**SOURCE MATERIAL**
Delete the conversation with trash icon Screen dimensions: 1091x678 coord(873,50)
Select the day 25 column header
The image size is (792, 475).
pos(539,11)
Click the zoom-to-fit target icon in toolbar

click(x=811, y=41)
==
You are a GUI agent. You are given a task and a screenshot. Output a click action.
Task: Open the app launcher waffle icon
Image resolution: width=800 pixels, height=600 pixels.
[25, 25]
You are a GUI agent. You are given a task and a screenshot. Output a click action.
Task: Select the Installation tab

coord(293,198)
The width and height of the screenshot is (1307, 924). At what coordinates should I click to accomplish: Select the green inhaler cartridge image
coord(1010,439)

**STATED GOAL**
Please select and copy each line of the records above that contains the word "icon". Case counts.

**REPLY TO THE EXERCISE**
Delete the conversation with trash icon Screen dimensions: 1091x678 coord(873,50)
Click the zoom-to-fit target icon in toolbar
Task: Open the app launcher waffle icon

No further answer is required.